Die Frauenbewegung, die Kämpfe gegen Rassismus und gegen die Zerstörung des Planeten, die Bewegung für die Rechte von LGBTI und die größten und wichtigsten Streiks der letzten Jahre zeigen den Weg nach vorne: Wir müssen endgültig mit der Politik der PS brechen und ein alternatives und wirklich sozialistisches Programm vorlegen, eine Kampfansage an die Kapitalisten und ihr System!

- Anhebung des Mindestlohns auf 1.200 Euro sowie der Renten und des Arbeitslosengeldes auf das gleiche Niveau.

- Schluss mit der Prekarität! Tarifverhandlungen in allen Unternehmen, sofortige Aufhebung aller gegenläufigen Reformen des Arbeitsgesetzes und Begrenzung der Wochenarbeitszeit auf 30 Stunden für den öffentlichen und privaten Sektor, wodurch Hunderttausende neuer menschenwürdiger Arbeitsplätze garantiert werden.

- Enteignung von Immobilienfonds und massive öffentliche Investitionen in den Wohnungsbau, Schaffung eines qualitativ hochwertigen öffentlichen Wohnungsbestands mit erschwinglichen Mieten für die Instandhaltung und den weiteren Ausbau des öffentlichen Wohnungsbaus.

- Aufbau eines landesweiten, öffentlichen, kostenlosen und hochwertigen Netzes von Kinderkrippen und Kindergärten, Wäschereien und Kantinen.

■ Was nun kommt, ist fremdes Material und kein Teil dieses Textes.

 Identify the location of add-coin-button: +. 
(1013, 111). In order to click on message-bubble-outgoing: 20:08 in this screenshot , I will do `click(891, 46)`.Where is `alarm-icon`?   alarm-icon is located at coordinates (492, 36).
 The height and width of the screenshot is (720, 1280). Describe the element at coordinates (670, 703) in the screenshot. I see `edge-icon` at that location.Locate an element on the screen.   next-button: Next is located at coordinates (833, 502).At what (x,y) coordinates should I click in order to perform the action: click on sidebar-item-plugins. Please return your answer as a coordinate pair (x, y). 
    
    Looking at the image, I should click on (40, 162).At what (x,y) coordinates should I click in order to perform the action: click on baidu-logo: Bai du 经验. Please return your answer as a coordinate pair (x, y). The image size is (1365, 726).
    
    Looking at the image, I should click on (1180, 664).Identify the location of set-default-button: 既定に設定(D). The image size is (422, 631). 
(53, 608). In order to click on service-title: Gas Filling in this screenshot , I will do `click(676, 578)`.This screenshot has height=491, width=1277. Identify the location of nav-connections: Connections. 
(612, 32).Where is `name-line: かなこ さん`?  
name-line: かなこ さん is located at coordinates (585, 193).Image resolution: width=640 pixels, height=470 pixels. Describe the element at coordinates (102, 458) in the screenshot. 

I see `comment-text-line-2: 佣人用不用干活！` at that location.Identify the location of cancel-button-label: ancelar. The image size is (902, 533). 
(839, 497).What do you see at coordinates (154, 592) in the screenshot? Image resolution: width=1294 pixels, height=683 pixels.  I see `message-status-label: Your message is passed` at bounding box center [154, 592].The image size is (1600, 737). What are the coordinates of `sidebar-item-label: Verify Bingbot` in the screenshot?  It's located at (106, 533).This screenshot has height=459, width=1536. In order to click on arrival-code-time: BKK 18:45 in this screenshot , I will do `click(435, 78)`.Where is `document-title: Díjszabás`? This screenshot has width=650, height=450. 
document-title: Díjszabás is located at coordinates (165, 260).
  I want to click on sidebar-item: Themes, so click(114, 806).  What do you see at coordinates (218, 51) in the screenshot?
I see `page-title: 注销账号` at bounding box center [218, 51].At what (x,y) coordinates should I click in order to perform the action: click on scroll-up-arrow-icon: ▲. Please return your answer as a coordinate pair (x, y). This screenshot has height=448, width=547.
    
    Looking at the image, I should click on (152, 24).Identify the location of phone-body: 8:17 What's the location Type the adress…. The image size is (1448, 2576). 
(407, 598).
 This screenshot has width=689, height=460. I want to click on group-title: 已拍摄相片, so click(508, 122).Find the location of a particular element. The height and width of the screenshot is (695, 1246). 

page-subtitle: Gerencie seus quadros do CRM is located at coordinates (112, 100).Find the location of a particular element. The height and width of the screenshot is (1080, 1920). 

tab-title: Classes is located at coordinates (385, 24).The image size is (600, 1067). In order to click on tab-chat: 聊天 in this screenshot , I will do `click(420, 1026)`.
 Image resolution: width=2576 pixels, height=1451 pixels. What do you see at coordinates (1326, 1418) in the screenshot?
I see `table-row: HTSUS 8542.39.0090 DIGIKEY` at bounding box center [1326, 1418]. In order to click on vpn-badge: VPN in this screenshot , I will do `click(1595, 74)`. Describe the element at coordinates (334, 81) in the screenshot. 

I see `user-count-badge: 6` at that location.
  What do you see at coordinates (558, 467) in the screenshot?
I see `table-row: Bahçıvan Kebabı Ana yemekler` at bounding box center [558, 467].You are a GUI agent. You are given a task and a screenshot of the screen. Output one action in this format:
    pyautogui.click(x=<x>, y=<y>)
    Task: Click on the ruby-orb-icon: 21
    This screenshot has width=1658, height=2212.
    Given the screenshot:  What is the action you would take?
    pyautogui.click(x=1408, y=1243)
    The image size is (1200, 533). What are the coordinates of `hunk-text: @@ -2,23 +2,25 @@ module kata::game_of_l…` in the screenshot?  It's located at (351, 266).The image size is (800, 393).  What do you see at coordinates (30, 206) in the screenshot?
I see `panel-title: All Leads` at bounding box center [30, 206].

- Verstaatlichung unter Arbeiterkontrolle und Integration aller privaten Gesundheitsunternehmen in einen kostenlosen, universellen und qualitativ hochwertigen nationalen Gesundheitsdienst. Massive öffentliche Investitionen, Bau von Infrastruktur und Einstellung von Arbeitskräften für den NHS.

- Verstaatlichung des gesamten Bildungssektors unter der Kontrolle der Beschäftigten und Schaffung eines allgemeinen und kostenlosen Zugangs zu qualitativ hochwertiger und integrativer Bildung.

- Verstaatlichung des gesamten Energiesektors unter Arbeiterkontrolle und Festlegung erschwinglicher Preise, die nicht auf Profit, sondern auf die Erhaltung und Entwicklung der Energiestruktur und die Energiewende in kürzester Zeit abzielen.

- Enteignung und Verstaatlichung von landwirtschaftlichem Großgrundbesitz unter Arbeiterkontrolle, Schluss mit der Sklavenarbeit der Landarbeiter! Planung einer industrialisierten und ökologisch nachhaltigen landwirtschaftlichen Produktion.

- Entschädigungslose Enteignung, Verstaatlichung und Zentralisierung des gesamten Bankenwesens unter Arbeiterkontrolle. Der von unserer Klasse produzierte Reichtum muss in den Dienst der großen Mehrheit der Bevölkerung gestellt werden und nicht in den einer Handvoll Banker, die von unserem Elend profitieren.

- Verstaatlichung aller anderen Schlüsselsektoren der Wirtschaft, wie Wasser, Verkehr, Häfen und Flughäfen sowie die Post, unter der Kontrolle der Arbeiterklasse.